Postings are due in November, but Mr Gambila said the National Service Act did not allow the Scheme to post any post-tertiary student, who had no documentary proof of having completed his or her course and until the HND students wrote their exams, they would not receive their postings.
"The Scheme would only deal with graduates, who have been passed out by their institutions. We have no business with non-graduates". However, the Scheme is prepared to wait for them to write their examinations before being posted, he said.
The caution has come at a time when Polytechnic students, including those in the final year and about to write their final examinations are on strike in protest against what they described as undefined position in job placement after the completion of their courses.

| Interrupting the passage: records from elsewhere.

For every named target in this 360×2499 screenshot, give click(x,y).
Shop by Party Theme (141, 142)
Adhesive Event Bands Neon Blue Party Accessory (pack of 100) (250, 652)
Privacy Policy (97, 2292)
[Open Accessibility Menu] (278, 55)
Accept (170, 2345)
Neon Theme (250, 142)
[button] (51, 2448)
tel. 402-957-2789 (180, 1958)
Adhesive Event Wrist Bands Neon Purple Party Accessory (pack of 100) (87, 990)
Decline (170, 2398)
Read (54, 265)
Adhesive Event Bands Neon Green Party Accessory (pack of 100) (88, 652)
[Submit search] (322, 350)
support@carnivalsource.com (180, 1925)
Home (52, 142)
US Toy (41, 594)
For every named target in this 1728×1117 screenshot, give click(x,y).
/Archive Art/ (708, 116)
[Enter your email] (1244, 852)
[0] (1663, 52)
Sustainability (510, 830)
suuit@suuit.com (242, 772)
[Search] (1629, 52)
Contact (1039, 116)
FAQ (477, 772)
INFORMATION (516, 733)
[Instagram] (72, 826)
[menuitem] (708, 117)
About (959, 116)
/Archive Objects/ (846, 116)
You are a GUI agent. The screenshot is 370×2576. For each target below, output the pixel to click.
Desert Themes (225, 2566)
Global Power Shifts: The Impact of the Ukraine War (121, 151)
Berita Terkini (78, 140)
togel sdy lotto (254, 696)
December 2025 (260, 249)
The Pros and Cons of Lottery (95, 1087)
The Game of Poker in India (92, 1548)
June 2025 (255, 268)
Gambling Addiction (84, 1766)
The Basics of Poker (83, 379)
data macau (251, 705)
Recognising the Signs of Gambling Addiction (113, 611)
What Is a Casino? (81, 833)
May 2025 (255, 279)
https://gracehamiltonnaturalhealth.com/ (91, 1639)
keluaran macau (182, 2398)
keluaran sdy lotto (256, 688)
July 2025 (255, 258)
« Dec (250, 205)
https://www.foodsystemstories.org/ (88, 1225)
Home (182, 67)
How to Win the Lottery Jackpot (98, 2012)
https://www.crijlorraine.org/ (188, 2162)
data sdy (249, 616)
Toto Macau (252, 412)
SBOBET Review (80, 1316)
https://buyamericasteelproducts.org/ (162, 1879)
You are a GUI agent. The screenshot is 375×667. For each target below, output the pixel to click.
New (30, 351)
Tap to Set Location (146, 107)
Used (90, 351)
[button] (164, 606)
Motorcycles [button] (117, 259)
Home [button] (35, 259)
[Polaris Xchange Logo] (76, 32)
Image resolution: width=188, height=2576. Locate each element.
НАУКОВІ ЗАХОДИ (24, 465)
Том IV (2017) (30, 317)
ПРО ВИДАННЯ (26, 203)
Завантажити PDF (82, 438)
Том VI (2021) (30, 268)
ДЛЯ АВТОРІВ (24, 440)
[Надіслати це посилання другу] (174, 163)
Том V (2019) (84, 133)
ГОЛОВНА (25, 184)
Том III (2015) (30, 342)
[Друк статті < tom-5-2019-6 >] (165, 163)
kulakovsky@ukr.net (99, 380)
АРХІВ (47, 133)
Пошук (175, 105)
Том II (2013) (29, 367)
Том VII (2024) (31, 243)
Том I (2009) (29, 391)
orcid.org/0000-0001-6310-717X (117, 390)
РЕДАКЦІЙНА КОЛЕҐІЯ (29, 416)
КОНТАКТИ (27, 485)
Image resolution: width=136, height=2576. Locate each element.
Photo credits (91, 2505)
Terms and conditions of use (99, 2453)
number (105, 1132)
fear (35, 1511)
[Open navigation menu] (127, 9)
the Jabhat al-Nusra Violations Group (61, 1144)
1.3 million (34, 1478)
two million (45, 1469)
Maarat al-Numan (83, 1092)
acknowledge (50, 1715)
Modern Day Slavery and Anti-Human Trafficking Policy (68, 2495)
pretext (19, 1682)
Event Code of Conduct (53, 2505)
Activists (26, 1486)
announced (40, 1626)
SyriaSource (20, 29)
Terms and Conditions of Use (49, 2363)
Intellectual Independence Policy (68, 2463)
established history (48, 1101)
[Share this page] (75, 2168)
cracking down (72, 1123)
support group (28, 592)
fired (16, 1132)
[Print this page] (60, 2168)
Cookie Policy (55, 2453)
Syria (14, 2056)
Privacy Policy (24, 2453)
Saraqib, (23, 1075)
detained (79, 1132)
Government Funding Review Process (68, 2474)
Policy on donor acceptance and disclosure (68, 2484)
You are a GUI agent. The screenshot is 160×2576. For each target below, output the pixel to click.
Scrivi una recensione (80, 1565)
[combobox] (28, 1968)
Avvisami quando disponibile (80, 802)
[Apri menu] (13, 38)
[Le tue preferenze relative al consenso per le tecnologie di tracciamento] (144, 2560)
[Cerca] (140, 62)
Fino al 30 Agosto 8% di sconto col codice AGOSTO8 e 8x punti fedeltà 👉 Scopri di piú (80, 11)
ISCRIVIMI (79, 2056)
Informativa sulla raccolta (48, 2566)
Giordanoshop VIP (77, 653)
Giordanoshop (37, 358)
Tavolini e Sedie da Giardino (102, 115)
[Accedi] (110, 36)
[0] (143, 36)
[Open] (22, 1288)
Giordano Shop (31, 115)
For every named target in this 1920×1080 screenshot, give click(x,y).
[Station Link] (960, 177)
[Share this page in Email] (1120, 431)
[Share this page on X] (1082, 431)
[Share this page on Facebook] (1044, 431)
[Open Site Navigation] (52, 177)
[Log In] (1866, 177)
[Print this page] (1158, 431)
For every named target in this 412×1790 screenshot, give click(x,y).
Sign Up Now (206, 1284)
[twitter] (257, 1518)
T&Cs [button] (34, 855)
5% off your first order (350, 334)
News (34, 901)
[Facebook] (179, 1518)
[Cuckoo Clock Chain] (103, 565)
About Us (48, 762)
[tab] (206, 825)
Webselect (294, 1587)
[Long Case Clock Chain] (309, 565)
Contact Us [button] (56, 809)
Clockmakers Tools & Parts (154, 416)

Mr Gambila was answering questions from Journalists after a press briefing in Accra to announce the seventh Global Conference of the International Association for National Youth Service (IANYS) on behalf of the Education, Youth and Sports Minister in Accra.
The conference, which comes off in Accra from August 23 to August 27, would attract more than 100 delegates from North America, Latin America, Europe, Australia, Asia and Africa.
Mr Gambila extolled the role of National Service Personnel in national development, especially in education and construction of physical structures for social development like schools, health centres, libraries and also their engagement in agriculture and small-scale industries.
He said 70 per cent of National Service Personnel were deployed annually to teach and thereby expanding the base of formal education at all levels.
He said the Education Sector needed about 43,000 teachers annually, from the Basic to the Secondary Levels, but there were still 16,000 vacant positions to be filled.
The shortage was more prevalent in the three Northern Regions, he said, and added National Service persons were fallen on to fill the vacancies. Mr Gambila said postings were guided by the mobility of the service persons, issue of national priority and requests of user agencies against availability of particular skills.
All professionals not posted to their areas of specialisation were sent to the Education Sector, Mr Gambila said.